### Data extracts
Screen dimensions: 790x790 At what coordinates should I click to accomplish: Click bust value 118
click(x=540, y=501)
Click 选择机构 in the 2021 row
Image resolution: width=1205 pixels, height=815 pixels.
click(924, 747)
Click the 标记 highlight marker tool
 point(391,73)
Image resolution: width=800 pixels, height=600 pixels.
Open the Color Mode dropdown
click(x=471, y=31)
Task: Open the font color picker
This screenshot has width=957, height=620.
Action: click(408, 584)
--
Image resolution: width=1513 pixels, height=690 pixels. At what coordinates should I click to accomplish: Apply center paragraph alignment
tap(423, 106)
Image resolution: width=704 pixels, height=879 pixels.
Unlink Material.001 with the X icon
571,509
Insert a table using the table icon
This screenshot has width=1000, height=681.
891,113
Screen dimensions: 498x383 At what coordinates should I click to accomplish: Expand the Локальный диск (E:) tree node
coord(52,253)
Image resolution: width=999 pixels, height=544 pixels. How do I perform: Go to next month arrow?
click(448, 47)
==
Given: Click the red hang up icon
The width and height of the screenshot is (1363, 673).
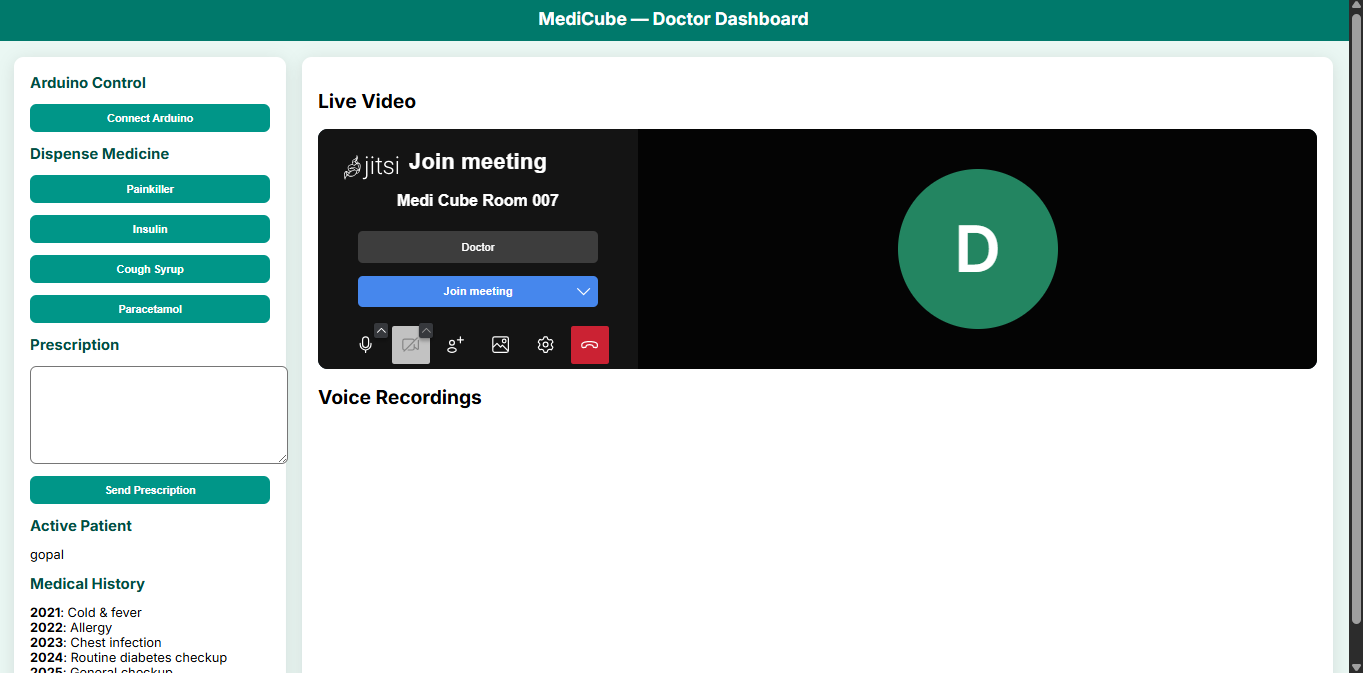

### Your instructions
Retype only this portion of the data above: the line containing "Screen dimensions: 790x790", the line containing "Task: Open the font color picker", and all lines between them, exactly.

### Answer to the problem
Screen dimensions: 790x790 At what coordinates should I click to accomplish: Click bust value 118
click(x=540, y=501)
Click 选择机构 in the 2021 row
Image resolution: width=1205 pixels, height=815 pixels.
click(924, 747)
Click the 标记 highlight marker tool
 point(391,73)
Image resolution: width=800 pixels, height=600 pixels.
Open the Color Mode dropdown
click(x=471, y=31)
Task: Open the font color picker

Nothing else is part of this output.